• [SET EXERCISE]
Report how many of the lines below contain the string "title", matching case exactly, and give only the number.

• [MATERIAL FOR THIS TASK]
--- Begin ---

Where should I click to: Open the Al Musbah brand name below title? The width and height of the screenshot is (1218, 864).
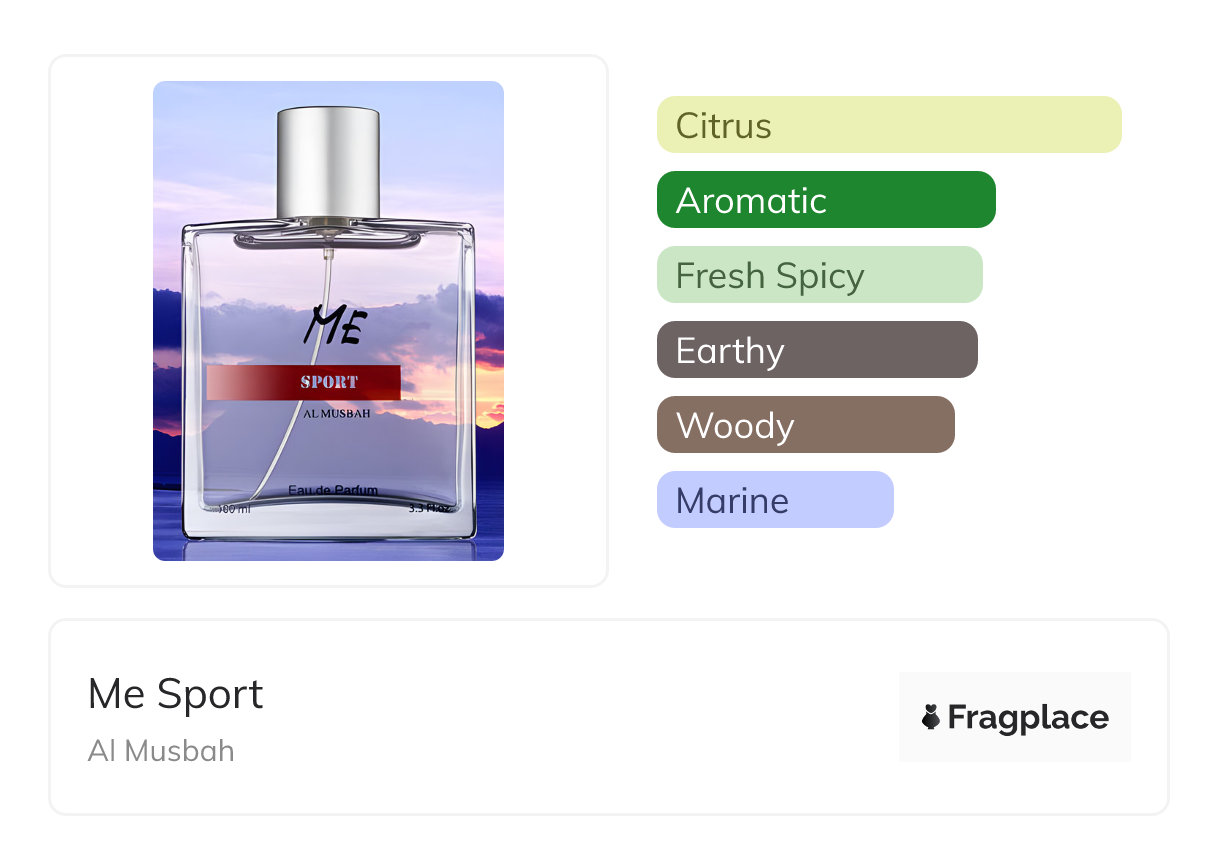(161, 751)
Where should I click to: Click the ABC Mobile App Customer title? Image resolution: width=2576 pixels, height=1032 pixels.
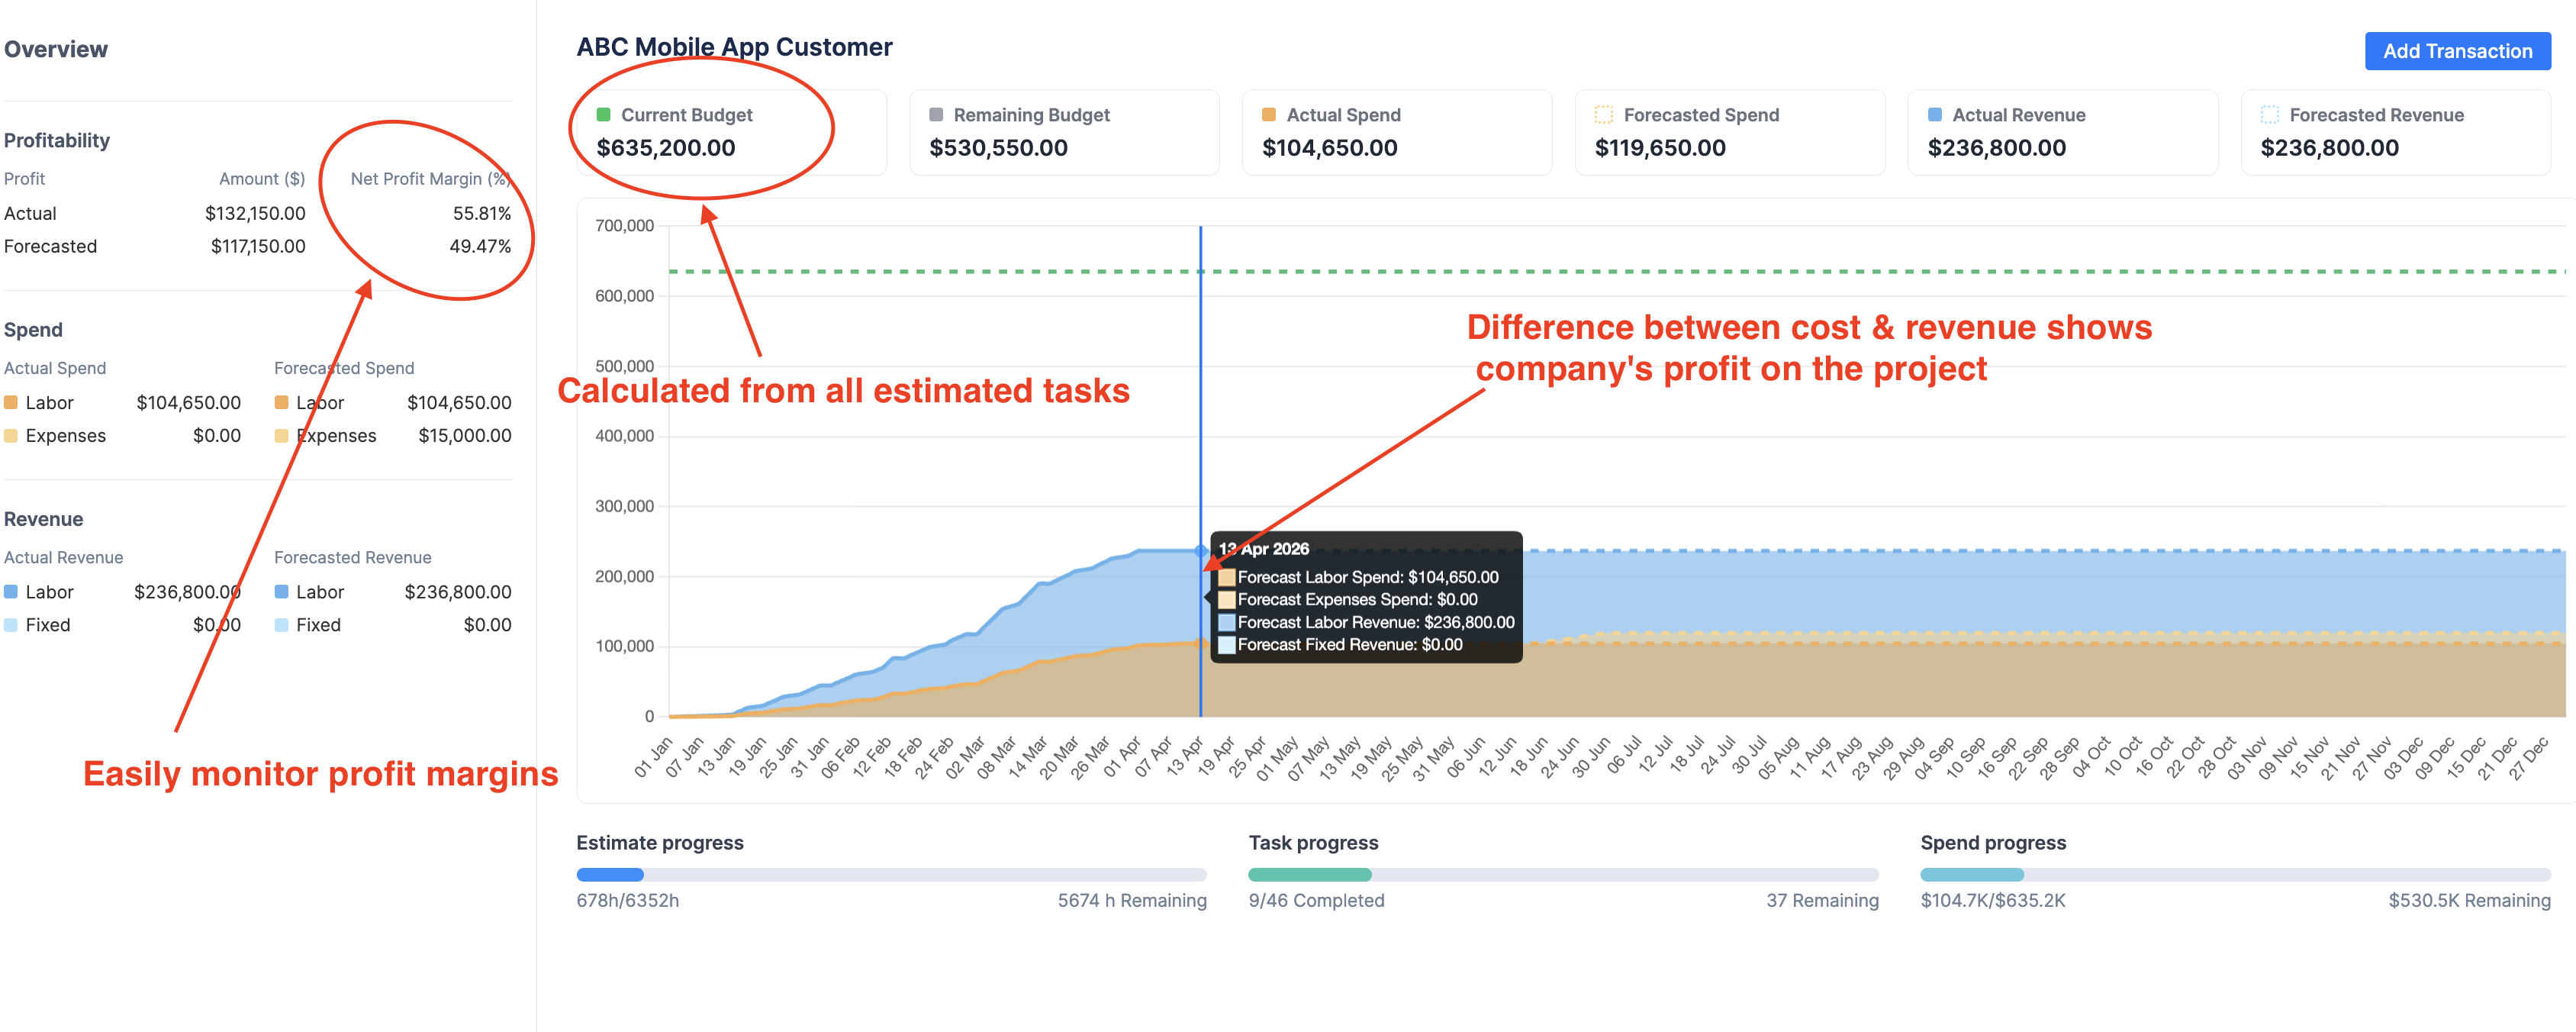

--- End ---
--- Begin ---

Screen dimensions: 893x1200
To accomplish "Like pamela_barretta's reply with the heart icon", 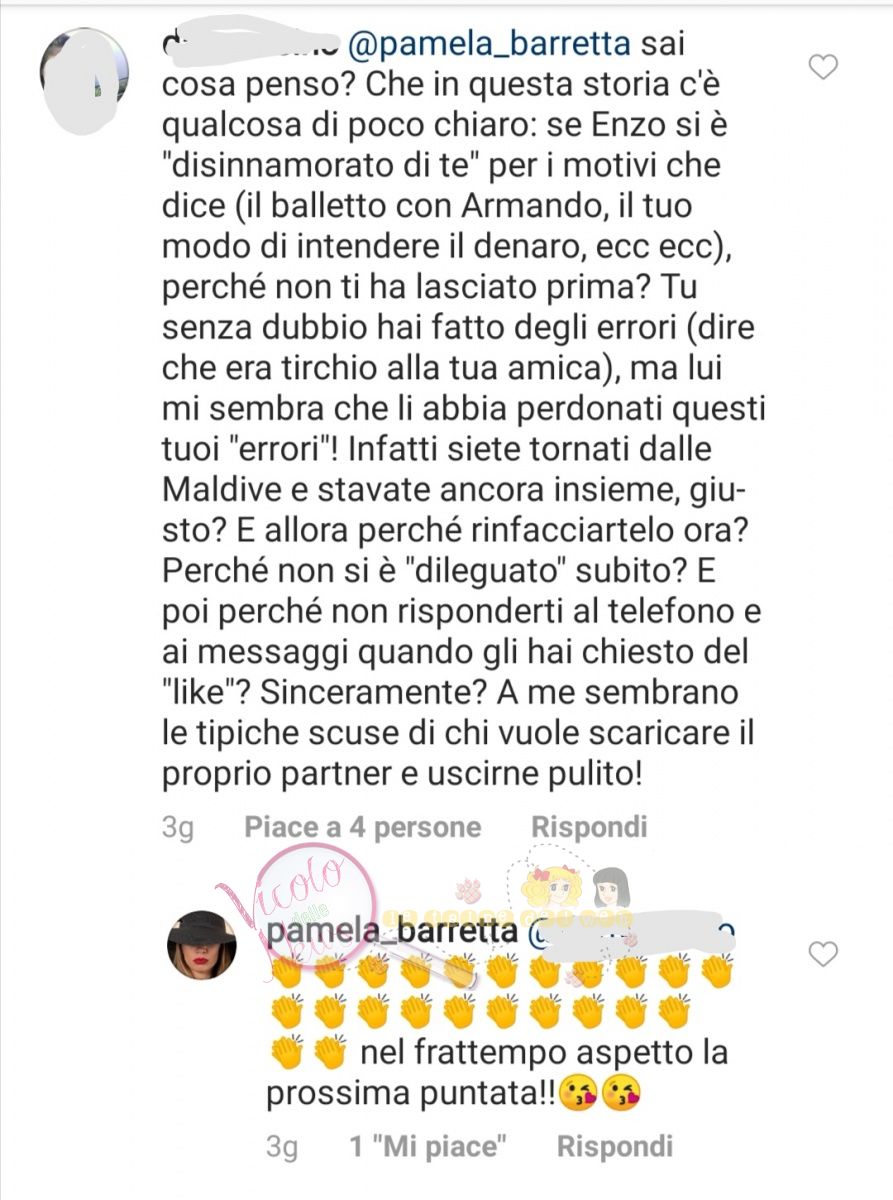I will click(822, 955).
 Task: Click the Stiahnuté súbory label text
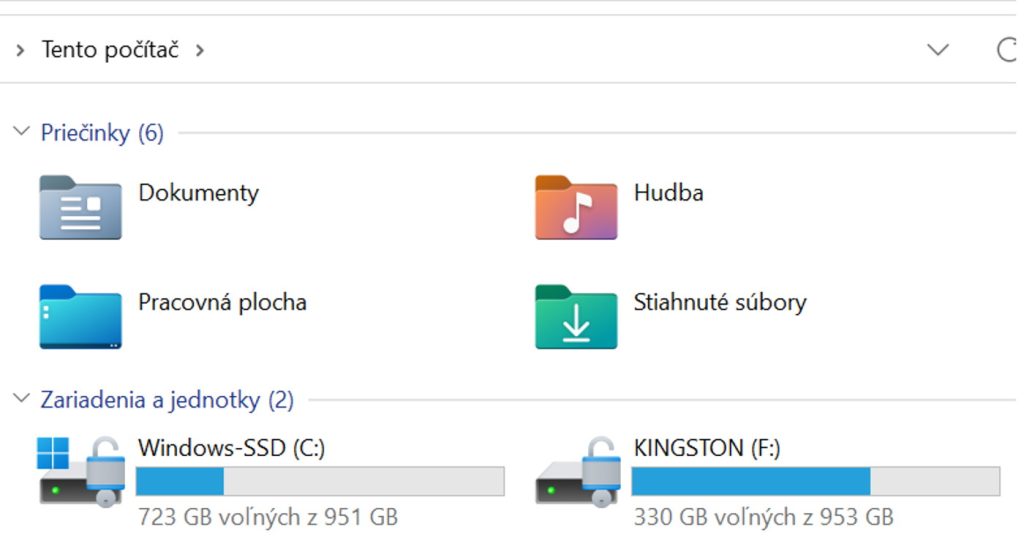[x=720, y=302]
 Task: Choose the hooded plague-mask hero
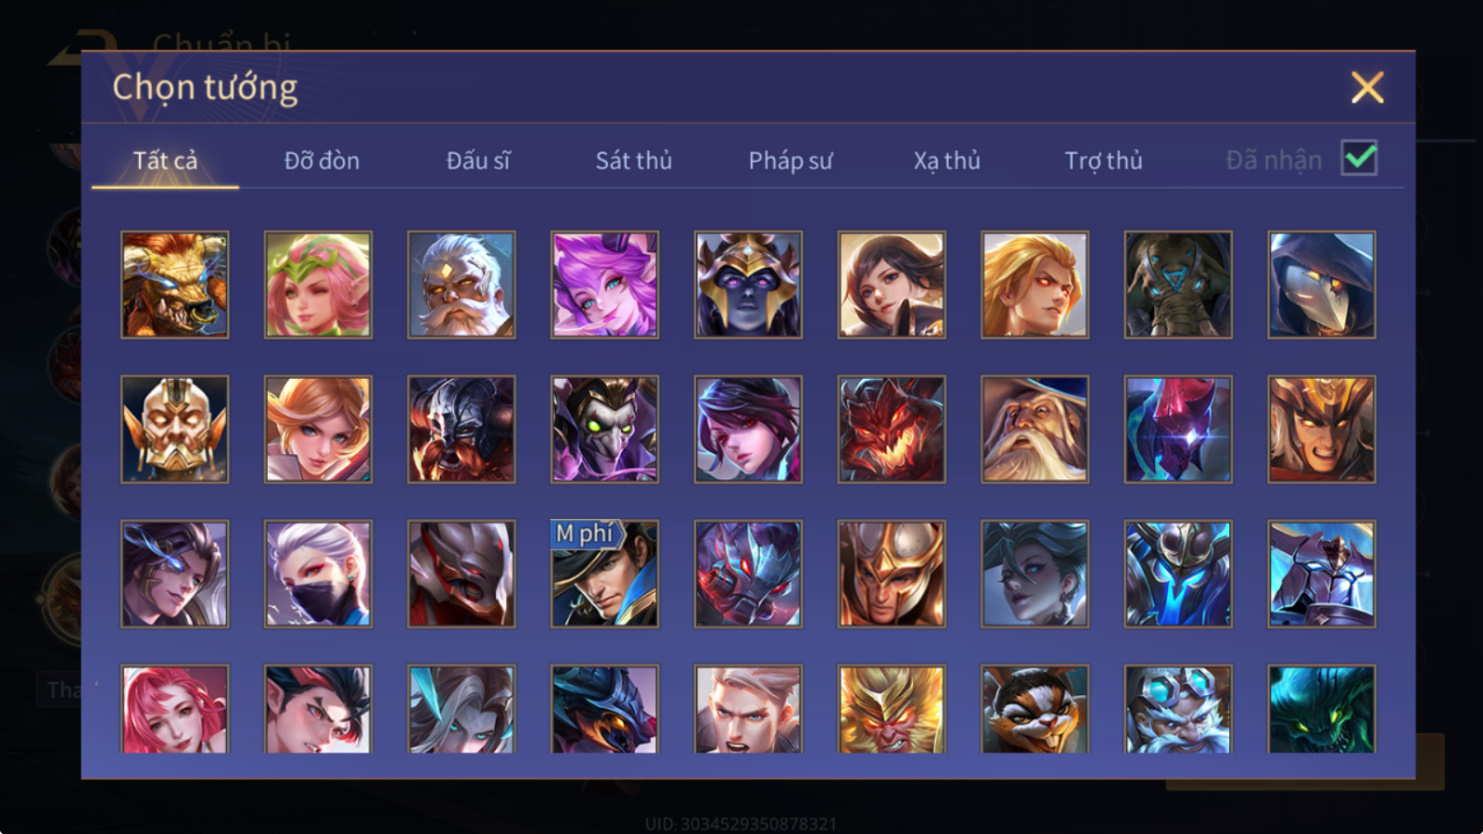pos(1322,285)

--- End ---
--- Begin ---

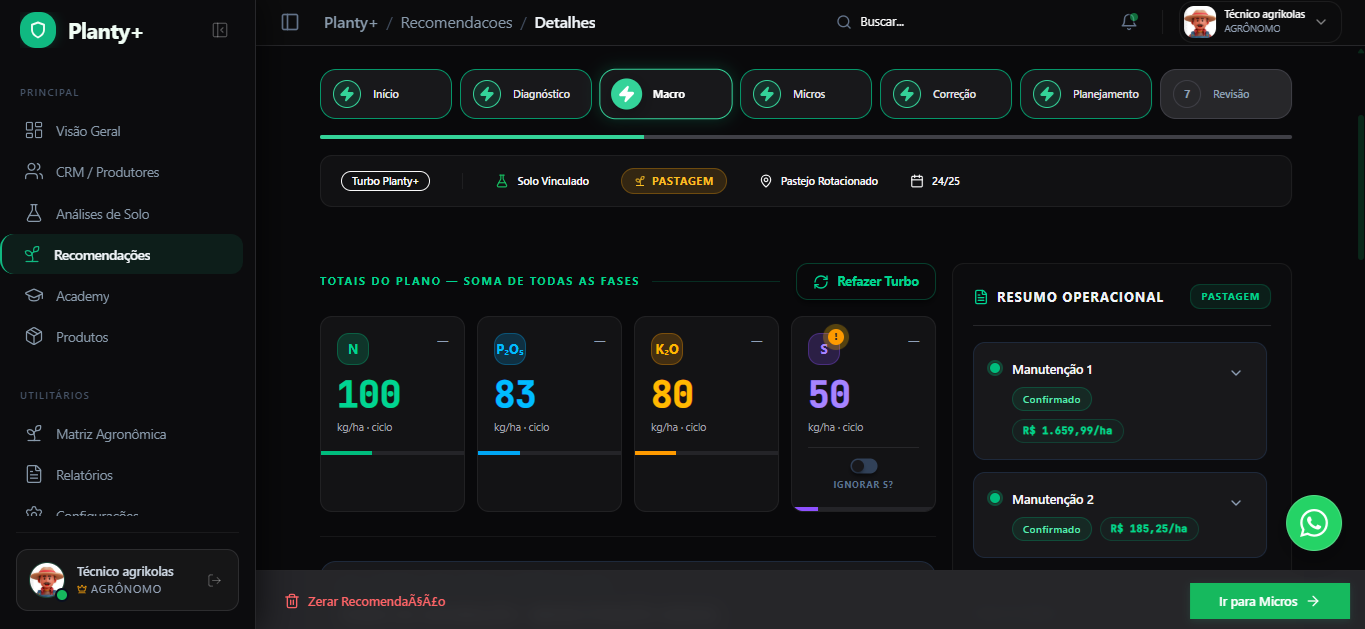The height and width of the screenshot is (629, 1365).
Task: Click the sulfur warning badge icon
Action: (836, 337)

--- End ---

• [ANSWER FOR THIS EXERCISE]
2